The first reason Shakespeare could have been drawn to the use of the number three is its’ obvious ties to the church. The Holy Trinity has been an ecclesiastical symbol for a long time and, in Shakespeare’s day of strict religion; it would have been a very powerful one. Literally. Invoking three’s meant you were invoking a number that represented power – religious, and balanced. So Shakespeare’s witches become more powerful when there’s three of them. And his lovers from Love’s Labour’s Lost make a stronger point as a trio, because they are representing something more powerful still – the holy trinity.

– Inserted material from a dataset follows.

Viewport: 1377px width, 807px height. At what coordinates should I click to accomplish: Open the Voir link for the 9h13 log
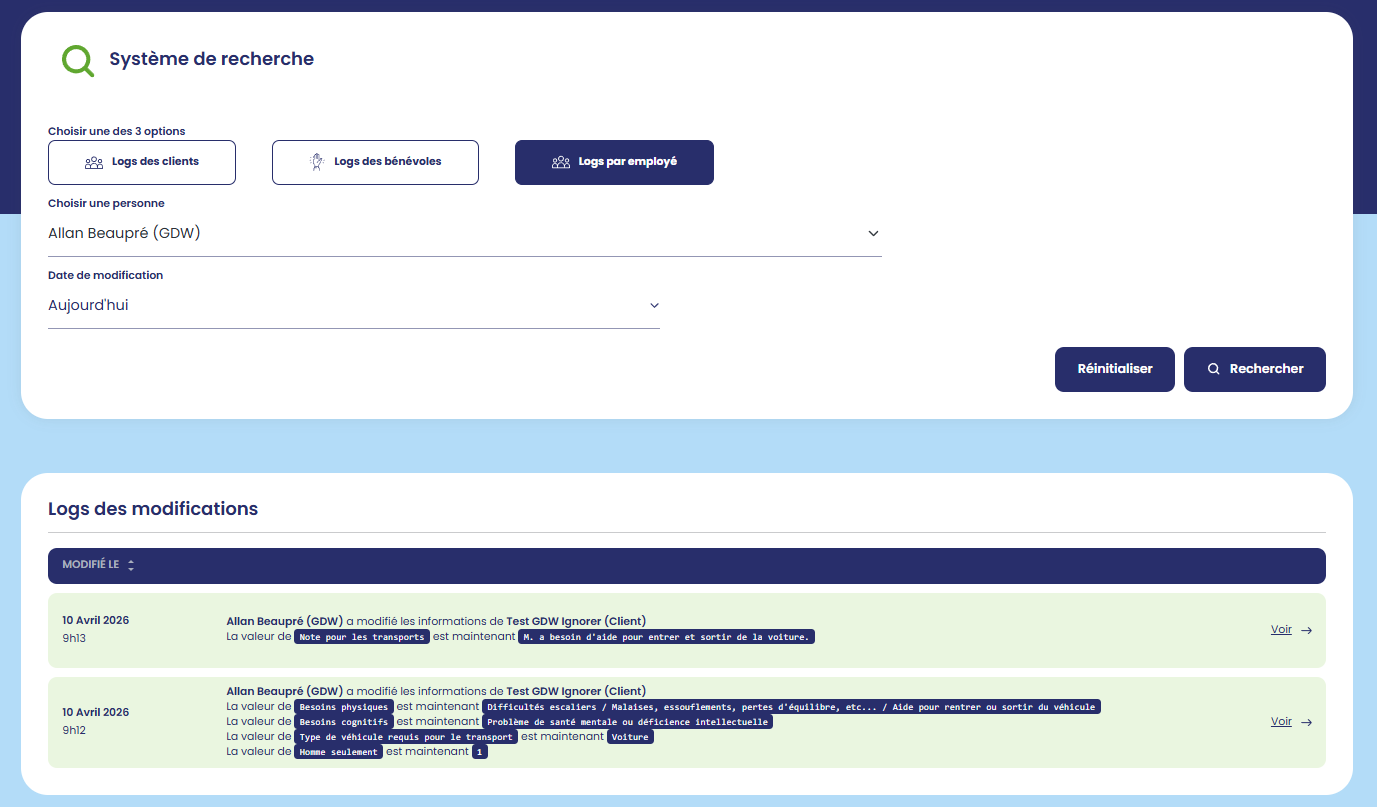click(1281, 630)
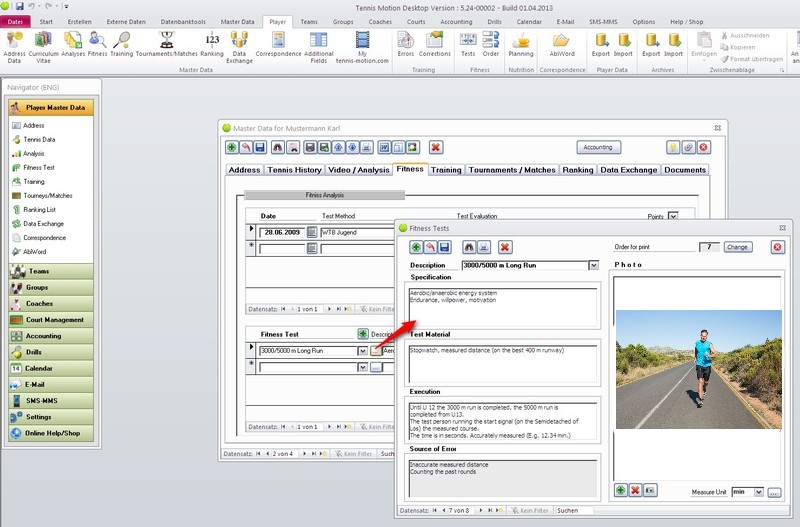Open the Description dropdown for 3000/5000 m Long Run

tap(594, 265)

The second reason Shakespeare may have doles out threes in excess is that we remember them. It is said it takes three repetitions of something to remember it; though before this saying was popular people still knew repetition was the key to remembering. Shakespeare’s Will the schoolboy in The Merry Wives of Windsor is repeating his Latin in one of the scenes. So maybe old Will is trying to make sure we remember all those things he put in threes. The witches are certainly important later on in Macbeth, as are the three friends in Hamlet, and the lovers in As You Like It. They come back to us – they are not only worth remembering but integral to the plot – necessary to remember.
The third one is superstition. Even if we go so far as to assume Shakespeare was above its’ lure; he would have certainly been aware his audience wasn’t. People in Elizabethan England believed that the events happening to higher powers on earth reflected what was happening above it. “On earth as it is in heaven” as it were. Shakespeare’s trinities are therefore not just echoing the holy one, but also the superstitions surrounding the unholy ones as well. The witches in Macbeth, the murderous friends in Hamlet, the three caskets in The merchant of Venice; all reflect this superstition that the good from above is either echoed or inverted below. And this adds to the mystery and magic of the plays; it brings the element of suspense into the stage drama – will all be righted? The trinity restored? Will superstitions prove true? The suspense to a crowd of superstitious Elizabethans would have been irresistible.
So, batting three for three, we’ll finish here. I won’t prolong the joke unnecessarily by adding on a third article on threes (though it is tempting). Instead I’ll close with this; try noticing how many groups of threes you yourself assemble in a given day – why do you do it? And remember:
“Thrice the brinded cat hath mewed.
Thrice and once the hedgepig whined.
Harpier cries “’Tis time, ‘tis time.”